PHANTOM: PHysical ANamorphic Threats Obstructing Connected Vehicle Mobility
Md Nahid Hasan Shuvo , Moinul Hossain
Published on arXiv
2512.19711
Input Manipulation Attack
OWASP ML Top 10 — ML01
Key Finding
Achieves over 90% attack success rate under optimal conditions and 60–80% in degraded environments, activating within 6–10 meters; downstream V2X disruption increases Peak Age of Information by 68–89%.
PHANTOM
Novel technique introduced
Connected autonomous vehicles (CAVs) rely on vision-based deep neural networks (DNNs) and low-latency (Vehicle-to-Everything) V2X communication to navigate safely and efficiently. Despite their advances, these systems remain vulnerable to physical adversarial attacks. In this paper, we introduce PHANTOM (PHysical ANamorphic Threats Obstructing connected vehicle Mobility), a novel framework for crafting and deploying perspective-dependent adversarial examples using \textit{anamorphic art}. PHANTOM exploits geometric distortions that appear natural to humans but are misclassified with high confidence by state-of-the-art object detectors. Unlike conventional attacks, PHANTOM operates in black-box settings without model access and demonstrates strong transferability across four diverse detector architectures (YOLOv5, SSD, Faster R-CNN, and RetinaNet). Comprehensive evaluation in CARLA across varying speeds, weather conditions, and lighting scenarios shows that PHANTOM achieves over 90\% attack success rate under optimal conditions and maintains 60-80\% effectiveness even in degraded environments. The attack activates within 6-10 meters of the target, providing insufficient time for safe maneuvering. Beyond individual vehicle deception, PHANTOM triggers network-wide disruption in CAV systems: SUMO-OMNeT++ co-simulation demonstrates that false emergency messages propagate through V2X links, increasing Peak Age of Information by 68-89\% and degrading safety-critical communication. These findings expose critical vulnerabilities in both perception and communication layers of CAV ecosystems.
Key Contributions
- Novel physical adversarial attack leveraging anamorphic art — perspective-dependent geometric distortions that appear natural to humans but fool object detectors — deployable without model access.

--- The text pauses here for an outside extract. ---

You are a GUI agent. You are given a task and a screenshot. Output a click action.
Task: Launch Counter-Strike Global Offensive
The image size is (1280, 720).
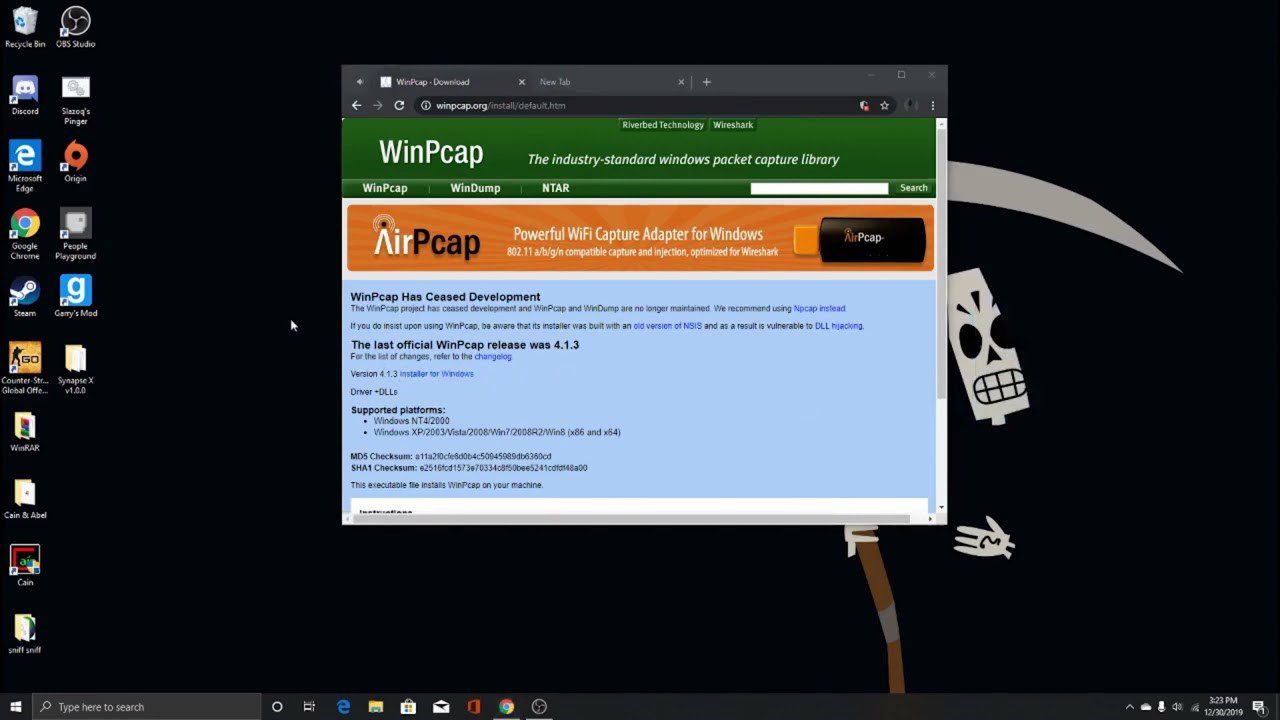pos(25,358)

- Black-box, cross-architecture transferability demonstrated across YOLOv5, SSD, Faster R-CNN, and RetinaNet in CARLA simulation under varying speed, weather, and lighting conditions.

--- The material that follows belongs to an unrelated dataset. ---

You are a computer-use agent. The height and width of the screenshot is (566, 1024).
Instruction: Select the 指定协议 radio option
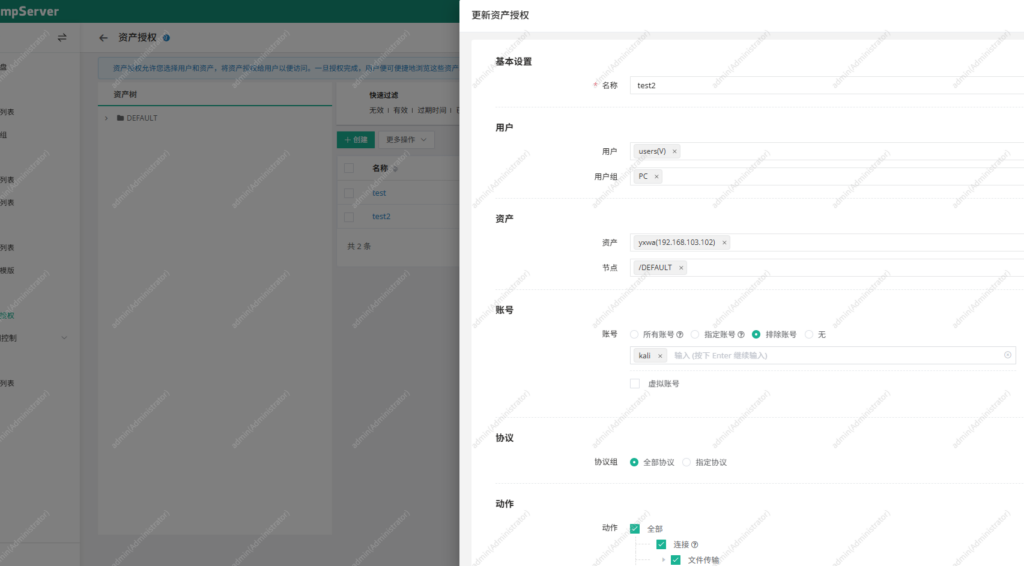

- System-level impact analysis showing false V2X emergency messages triggered by PHANTOM increase Peak Age of Information by 68–89% in connected vehicle networks (SUMO-OMNeT++ co-simulation).
🛡️ Threat Analysis
PHANTOM crafts physical adversarial examples — perspective-dependent geometric distortions exploiting anamorphic art — that cause misclassification in state-of-the-art object detectors (YOLOv5, SSD, Faster R-CNN, RetinaNet) at inference time, in a black-box, transferable physical setting.